Textabschnitt =
>>>

Seit gestern Montag ist Roger Federer erstmals seit 1997 nicht mehr in der ATP-Weltrangliste gelistet. Das scheint auch den «Maestro» etwas nachdenklich zu stimmen. In einem Interview mit der niederländischen Zeitung «Algemeen Dagblad» sprach der bald 41-jährige Schweizer offen über seinen Rücktritt und sein Verhältnis zum Tennis.
«Ich liebe es, zu gewinnen, aber wenn du nicht mehr konkurrenzfähig bist, dann ist es besser aufzuhören. Ich glaube nicht, dass ich das Tennis brauche», erklärte der 20-fache Grand-Slam-Sieger, der wegen einer hartnäckigen Knieverletzung seit einem Jahr keinen Ernstkampf mehr auf der ATP-Tour bestritten hat.

<<<

Schriftlicher Auftrag = Schreib aus dem Textabschnitt über Roger Federer den Teil ab, der mit den Worten „Seit gestern Montag“ anfängt und mit „ATP-Tour bestritten hat.“ aufhört.

Bereitgestelltes Material =
>>>

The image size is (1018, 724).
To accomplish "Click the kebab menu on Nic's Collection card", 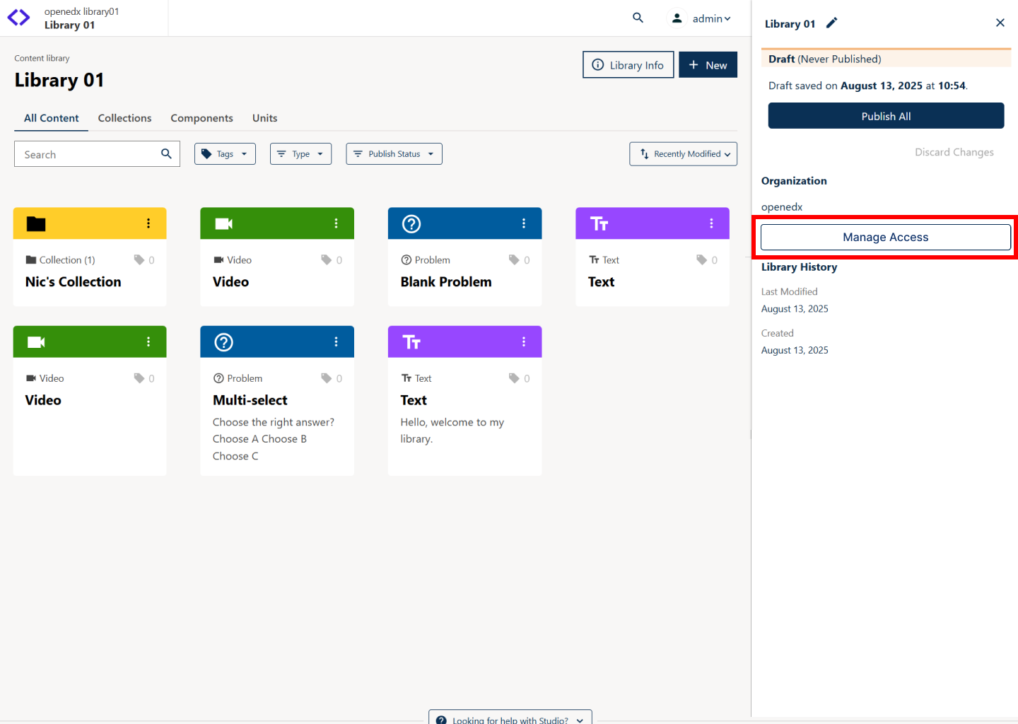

<<<
>>>

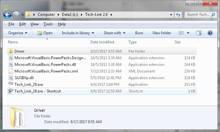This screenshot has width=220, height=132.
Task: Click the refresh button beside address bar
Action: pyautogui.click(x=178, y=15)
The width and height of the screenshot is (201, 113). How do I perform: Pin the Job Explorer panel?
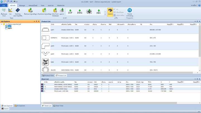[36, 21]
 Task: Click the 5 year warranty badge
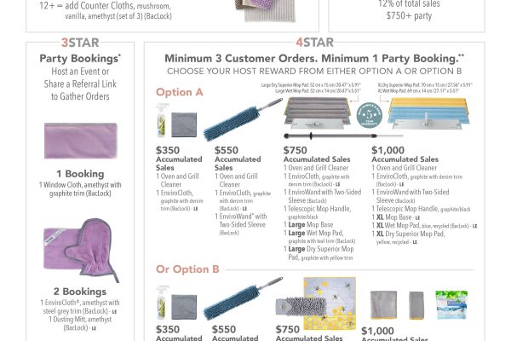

<<<
>>>

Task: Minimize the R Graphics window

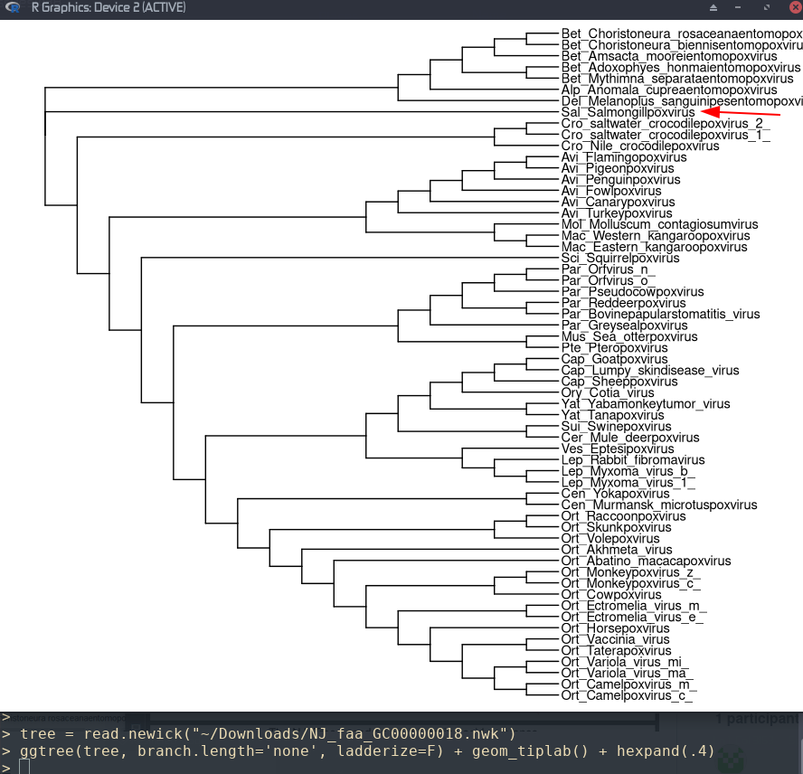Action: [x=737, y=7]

<<<

Antwort zur Aufgabe =
Seit gestern Montag ist Roger Federer erstmals seit 1997 nicht mehr in der ATP-Weltrangliste gelistet. Das scheint auch den «Maestro» etwas nachdenklich zu stimmen. In einem Interview mit der niederländischen Zeitung «Algemeen Dagblad» sprach der bald 41-jährige Schweizer offen über seinen Rücktritt und sein Verhältnis zum Tennis.
«Ich liebe es, zu gewinnen, aber wenn du nicht mehr konkurrenzfähig bist, dann ist es besser aufzuhören. Ich glaube nicht, dass ich das Tennis brauche», erklärte der 20-fache Grand-Slam-Sieger, der wegen einer hartnäckigen Knieverletzung seit einem Jahr keinen Ernstkampf mehr auf der ATP-Tour bestritten hat.